Sunday, 11 September 2011

Drug trade and economic development

Turns out that cocaine production is a net earner for Peru. In theory, it could go either way: the dangers associated with the illegal sector could scare off more activity in the legal sector than the cocaine trade is worth, or the displacement effect could be smaller than net revenue generation.

A new IMF paper says the cocaine trade generates more economic activity than it displaces.
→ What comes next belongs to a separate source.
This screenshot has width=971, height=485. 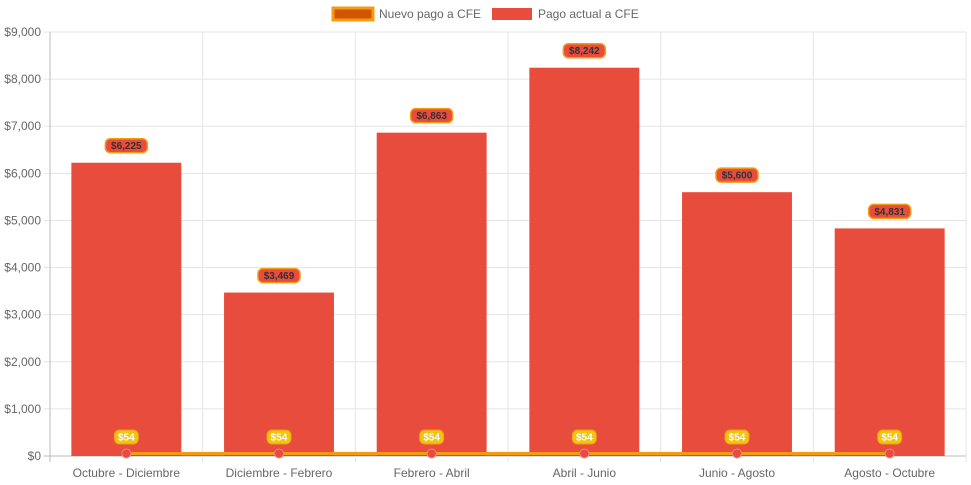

Shame it's not in the GDP statistics.

Using UNODC data, we have estimated that the production of illegal coca and cocaine represents the equivalent of 0.9 percent of total GDP in 2009. (See table 3 and figure 7 of the appendix for further details.) By comparison, similar calculations for Bolivia based on UDAPE (2010) data imply that coca leaf represents between 1/8 percent and 1 and 1/4 percent of total GDP, and UNODC sources suggest that illicit coca production represented the equivalent of 21 percent and 14 percent of agricultural output in 2008 and 2009, respectively for Bolivia, as compared to values ranging between 3.6% and 8.25% from 1990 to 2008. Similarly, Colombian DANE (2010) data imply that the share of production of coca and cocaine has ranged between ¾ and 3¾ percent of total GDP from 2000 to 2008, declining toward the end of the period as a result of the coca eradication efforts.